::: INFORMATION SHOWN

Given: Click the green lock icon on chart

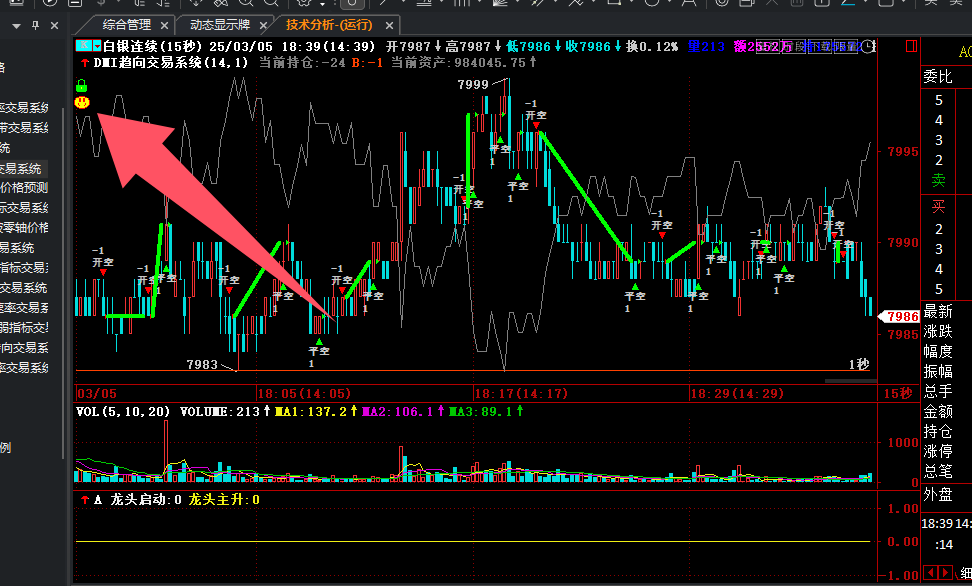Looking at the screenshot, I should tap(82, 87).
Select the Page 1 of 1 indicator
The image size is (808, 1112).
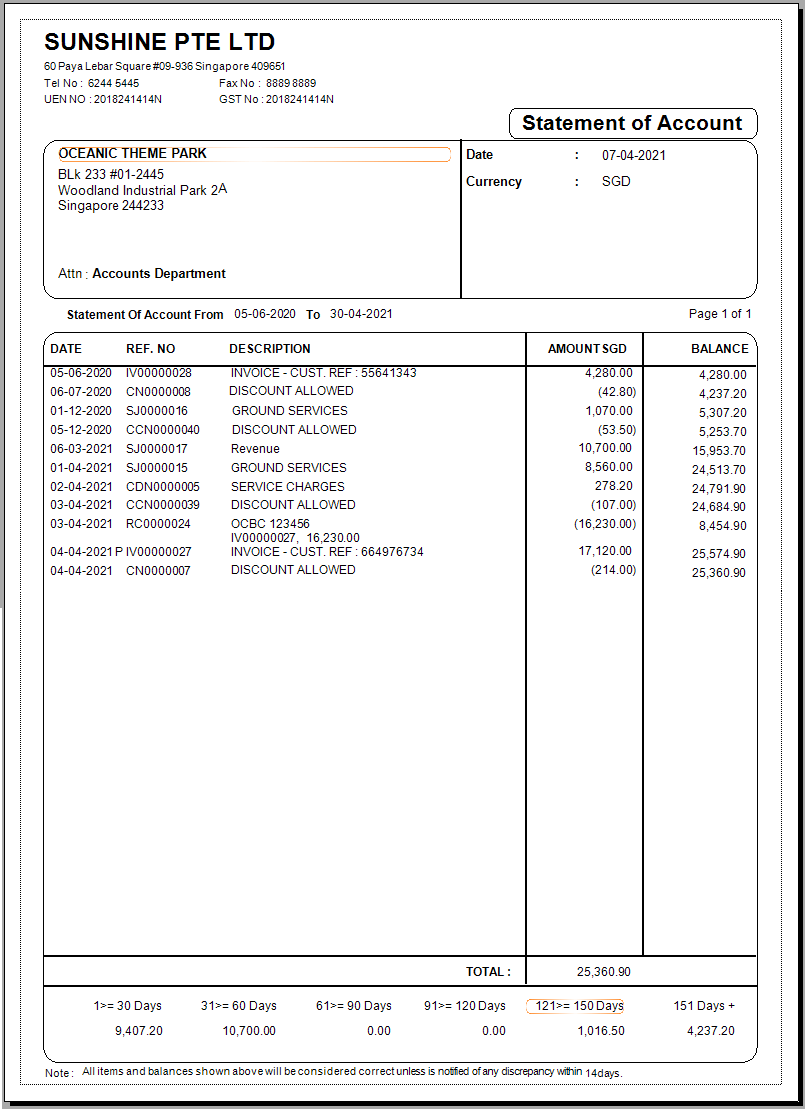point(720,314)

::::::

ABOUT THIS TASK: In the copy, include no pictures; otherwise transcribe the entries exactly.

RESPONSE TO THE TASK:
Given: Click the green lock icon on chart

Looking at the screenshot, I should tap(82, 87).
Select the Page 1 of 1 indicator
The image size is (808, 1112).
point(720,314)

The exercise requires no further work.